Christy needs to heal after years of abuse and knows he needs help to do it. After the death of his notorious father, he leaves his native Greece and settles in upstate New York. Alone, afraid, and left without a voice, Christy hides the myriad scars of his abuse. He desperately wants to be loved and when he meets Michael, he dares to hope that day has arrived. When one of Michael’s team-mates becomes an enemy and an abuser from Christy’s past seeks to return him to a life of slavery, only Michael and Christy's combined strength and unwavering determination can save them from the violence that threatens to destroy their future together.
(Goodreads Synopsis)

I decided to grab a copy of Omorphi when it was offered as a free read to promote the second book in the series. I'd been hearing rave reviews and had high hopes for the story. However, by the time I turned the last page, I was torn.

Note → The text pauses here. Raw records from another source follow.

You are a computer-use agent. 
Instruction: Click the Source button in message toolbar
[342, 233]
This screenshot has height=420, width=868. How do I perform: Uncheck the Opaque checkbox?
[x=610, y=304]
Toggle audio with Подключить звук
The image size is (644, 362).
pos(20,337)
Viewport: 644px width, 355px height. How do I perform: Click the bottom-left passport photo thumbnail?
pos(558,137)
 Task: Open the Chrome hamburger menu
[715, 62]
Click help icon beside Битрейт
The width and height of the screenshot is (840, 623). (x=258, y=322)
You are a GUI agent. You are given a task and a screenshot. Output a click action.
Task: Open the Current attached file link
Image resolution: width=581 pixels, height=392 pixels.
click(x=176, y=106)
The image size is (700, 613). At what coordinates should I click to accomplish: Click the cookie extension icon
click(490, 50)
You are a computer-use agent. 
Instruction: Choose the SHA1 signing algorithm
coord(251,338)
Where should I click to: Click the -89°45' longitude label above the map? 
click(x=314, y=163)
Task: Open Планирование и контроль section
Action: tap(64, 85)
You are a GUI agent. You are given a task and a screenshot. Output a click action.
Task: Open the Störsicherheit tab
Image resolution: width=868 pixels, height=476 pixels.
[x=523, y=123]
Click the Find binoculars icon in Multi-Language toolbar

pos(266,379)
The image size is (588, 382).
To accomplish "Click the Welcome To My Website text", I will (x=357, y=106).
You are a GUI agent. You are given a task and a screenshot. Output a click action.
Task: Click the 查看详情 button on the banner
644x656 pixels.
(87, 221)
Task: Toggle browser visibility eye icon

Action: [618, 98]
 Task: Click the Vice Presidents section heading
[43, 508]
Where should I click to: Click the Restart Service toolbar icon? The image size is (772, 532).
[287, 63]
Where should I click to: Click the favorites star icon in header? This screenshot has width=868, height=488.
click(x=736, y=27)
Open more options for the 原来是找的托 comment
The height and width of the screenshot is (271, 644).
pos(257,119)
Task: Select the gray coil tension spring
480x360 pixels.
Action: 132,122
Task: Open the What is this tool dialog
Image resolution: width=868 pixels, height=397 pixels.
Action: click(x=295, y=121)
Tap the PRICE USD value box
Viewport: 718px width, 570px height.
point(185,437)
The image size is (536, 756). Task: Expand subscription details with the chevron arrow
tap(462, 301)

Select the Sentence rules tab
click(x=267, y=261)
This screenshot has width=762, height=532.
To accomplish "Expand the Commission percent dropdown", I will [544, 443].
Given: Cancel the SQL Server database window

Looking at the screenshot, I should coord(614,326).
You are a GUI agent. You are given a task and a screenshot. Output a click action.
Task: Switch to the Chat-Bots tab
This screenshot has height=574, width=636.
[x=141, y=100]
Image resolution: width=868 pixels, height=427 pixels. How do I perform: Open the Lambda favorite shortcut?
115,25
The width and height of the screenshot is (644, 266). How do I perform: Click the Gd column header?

There are definitely things I liked about this story. It deals with several important subjects; many of which may be relevant for the intended YA audience, there were some lovely moments, and it did make me want to read on to see what would happen. Nonetheless, I thought the story dragged a little at times, with information repeated unnecessarily. Then there were the main characters, who seemed too perfect, making it hard for me to believe in them and robbing the book of tension. The subject matter is pretty dark, and yet that didn't always show. The author kept telling us how awful it was, but, for me at least, that didn't come through in a way that really made me feel it.

Overall, I'm giving this book three stars. There were a number of things in it that I found enjoyable, and I think its treatment of homophobia in schools is a worthwhile message, but at the same time, it fell down in a few areas.